Task prompt: What appears from the first line of the records below through the line containing "Screen dimensions: 1170x911" must be reproduced verbatim.

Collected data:
========================================================================
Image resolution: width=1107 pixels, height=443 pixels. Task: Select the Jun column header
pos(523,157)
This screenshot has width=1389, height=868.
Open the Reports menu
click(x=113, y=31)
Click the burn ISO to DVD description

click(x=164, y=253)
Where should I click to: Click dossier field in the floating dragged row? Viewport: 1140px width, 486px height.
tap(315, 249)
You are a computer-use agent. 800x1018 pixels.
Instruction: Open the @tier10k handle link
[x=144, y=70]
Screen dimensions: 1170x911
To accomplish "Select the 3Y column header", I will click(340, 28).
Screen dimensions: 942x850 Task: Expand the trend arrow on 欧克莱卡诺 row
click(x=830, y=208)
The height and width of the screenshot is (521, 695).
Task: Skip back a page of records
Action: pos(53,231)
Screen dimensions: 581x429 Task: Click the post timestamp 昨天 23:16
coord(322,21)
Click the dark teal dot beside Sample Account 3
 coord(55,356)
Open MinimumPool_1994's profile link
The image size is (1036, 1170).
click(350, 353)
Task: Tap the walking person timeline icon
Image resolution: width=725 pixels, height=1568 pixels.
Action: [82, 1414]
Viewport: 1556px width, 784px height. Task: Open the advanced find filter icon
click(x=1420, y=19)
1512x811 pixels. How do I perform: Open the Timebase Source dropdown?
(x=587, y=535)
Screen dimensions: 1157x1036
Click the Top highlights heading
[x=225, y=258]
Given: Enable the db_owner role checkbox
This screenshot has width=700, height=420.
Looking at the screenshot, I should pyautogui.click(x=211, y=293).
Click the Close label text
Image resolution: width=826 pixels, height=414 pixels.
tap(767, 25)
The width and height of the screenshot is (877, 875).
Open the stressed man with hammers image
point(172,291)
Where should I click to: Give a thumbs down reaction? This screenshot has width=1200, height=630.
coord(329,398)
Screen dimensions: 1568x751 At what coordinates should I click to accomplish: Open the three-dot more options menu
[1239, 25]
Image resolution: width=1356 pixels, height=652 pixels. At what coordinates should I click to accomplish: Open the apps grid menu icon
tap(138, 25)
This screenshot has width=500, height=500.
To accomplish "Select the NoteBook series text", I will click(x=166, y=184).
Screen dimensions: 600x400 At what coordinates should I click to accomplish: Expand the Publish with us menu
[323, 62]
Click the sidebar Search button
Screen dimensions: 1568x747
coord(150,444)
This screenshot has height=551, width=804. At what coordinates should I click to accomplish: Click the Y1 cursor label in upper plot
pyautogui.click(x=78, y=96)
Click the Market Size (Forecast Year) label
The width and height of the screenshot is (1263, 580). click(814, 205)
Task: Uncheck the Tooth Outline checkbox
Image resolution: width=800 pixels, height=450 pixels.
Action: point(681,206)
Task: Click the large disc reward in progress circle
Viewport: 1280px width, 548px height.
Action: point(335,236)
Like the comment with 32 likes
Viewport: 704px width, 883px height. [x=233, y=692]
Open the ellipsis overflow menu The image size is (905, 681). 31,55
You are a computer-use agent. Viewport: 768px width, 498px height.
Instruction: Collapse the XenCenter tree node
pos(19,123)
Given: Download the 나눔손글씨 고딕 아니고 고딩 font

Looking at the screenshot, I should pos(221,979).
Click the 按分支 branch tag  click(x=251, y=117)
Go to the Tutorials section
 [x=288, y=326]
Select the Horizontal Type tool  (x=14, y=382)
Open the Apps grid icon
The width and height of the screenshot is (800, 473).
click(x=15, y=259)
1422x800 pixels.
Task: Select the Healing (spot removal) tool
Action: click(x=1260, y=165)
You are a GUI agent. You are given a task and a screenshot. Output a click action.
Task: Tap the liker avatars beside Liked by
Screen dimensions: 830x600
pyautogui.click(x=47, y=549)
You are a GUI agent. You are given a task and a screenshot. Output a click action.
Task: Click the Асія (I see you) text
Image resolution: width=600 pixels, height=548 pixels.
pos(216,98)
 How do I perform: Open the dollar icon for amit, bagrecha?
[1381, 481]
========================================================================
Result:
Image resolution: width=1107 pixels, height=443 pixels. Task: Select the Jun column header
pos(523,157)
This screenshot has width=1389, height=868.
Open the Reports menu
click(x=113, y=31)
Click the burn ISO to DVD description

click(x=164, y=253)
Where should I click to: Click dossier field in the floating dragged row? Viewport: 1140px width, 486px height.
tap(315, 249)
You are a computer-use agent. 800x1018 pixels.
Instruction: Open the @tier10k handle link
[x=144, y=70]
Screen dimensions: 1170x911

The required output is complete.